Gerichte reagieren oft unwirsch, wenn sie das persönliche Erscheinen einer Partei anordnen, die Partei sich jedoch durch den eigenen Prozessbevollmächtigten vertreten lässt. Immer mal scheint es so, dass Gerichte versuchen, den Prozessbevollmächtigten mit der Drohung eines Ordnungsgeldes gegen die Partei vergleichsbereiter zu stimmen. Hat die Partei jedoch dem Prozessbevollmächtigten die besondere Vollmacht des § 141 Abs. 3 S. 2 ZPO erteilt, kann gegen die Partei auch dann kein Ordnungsgeld verhängt werden, wenn der die Vollmacht nicht nutzt. Der Bundesgerichtshof formuliert es wie folgt sehr prägnant (vgl.

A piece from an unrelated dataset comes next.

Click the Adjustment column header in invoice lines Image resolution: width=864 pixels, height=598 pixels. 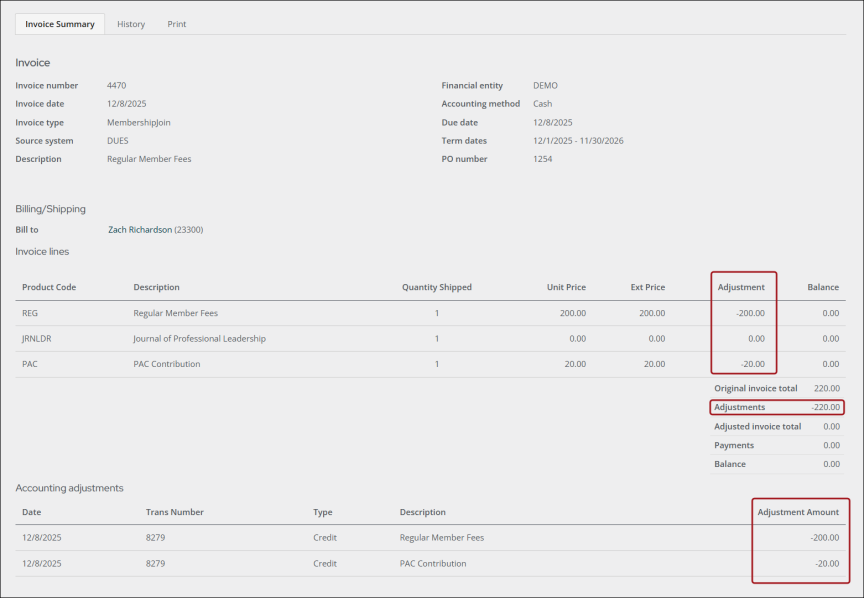tap(741, 287)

BGH NJW-RR 2011, 1363, Beschluss vom 22.06.2011, Az. I ZB 77/10):

„Die Festsetzung der Ordnungsgelder kann im Streitfall auch nicht darauf gestützt werden, dass das Landgericht gemäß § 278 Abs. 3 Satz 1 ZPO das persönliche Erscheinen der Parteien auch zu einer Güteverhandlung angeordnet hatte mit dem Ziel, den Rechtsstreit durch den Abschluss eines Vergleichs zu beenden. Die Partei braucht zu diesem Termin nicht persönlich zu erscheinen. Nach § 278 Abs. 3 Satz 2 in Verbindung mit § 141 Abs. 3 Satz 2 ZPO kann die Partei zur Verhandlung einen Vertreter entsenden, der zur Abgabe der gebotenen Erklärungen, insbesondere zu einem Vergleichsabschluss, ermächtigt ist. Nach dem Vortrag der Klägerin war dem für sie im Termin am 19. Januar 2009 auftretenden Rechtsanwalt eine schriftliche Vollmacht gemäß § 141 Abs. 3 ZPO übersandt worden, die der Terminsvertreter dem Gericht aus der Klägerin nicht bekannten Gründen allerdings nicht vorgelegt hat. Das braucht sich die Klägerin jedoch nicht als etwaiges Verschulden zurechnen zu lassen, da die Vorschrift des § 85 Abs. 2 ZPO im Rahmen von § 141 Abs. 3 ZPO nicht zur Anwendung kommt.“

2. Keine Kostenentscheidung

Es entspricht der Rechtsprechung des Bundesgerichtshofs (BGH NJW-RR 2011, 1363), dass eine Kostenentscheidung nicht erfolgt. Die Auseinandersetzung über die Verhängung eines Ordnungsgelds ist zwar nicht kontradiktorisch ausgestaltet. Der BGH hat jedoch der entsprechenden Anwendung des § 46 OWiG und damit die Auferlegung der Kosten des erfolgreichen Beschwerdeführers der Staatskasse aber entgegen der langjährigen oberlandesgerichtlichen Rechtsprechung (so etwa OLG Hamm, MDR 1980, 322; OLG Bamberg, MDR 1982, 585) ausgeschlossen. Die Staatskasse sei nicht am Rechtsstreit beteiligt. Die Kosten trägt vielmehr die im Hauptprozess unterlegene Partei, selbst wenn sie Beschwerdeverfahren nicht beteiligt ist oder das Beschwerdeverfahren gezeigt hat, dass das Gericht gerade gegen diese zu unrecht ein Ordnungsmittel verhängt hat. Diese Rechtsprechung des BGH ist das Sprichwörtliche Steine statt Brot, da das Beschwerdeverfahren regelmäßig mit höheren Kosten verbunden ist, als die Höhe des Ordnungsgeldes.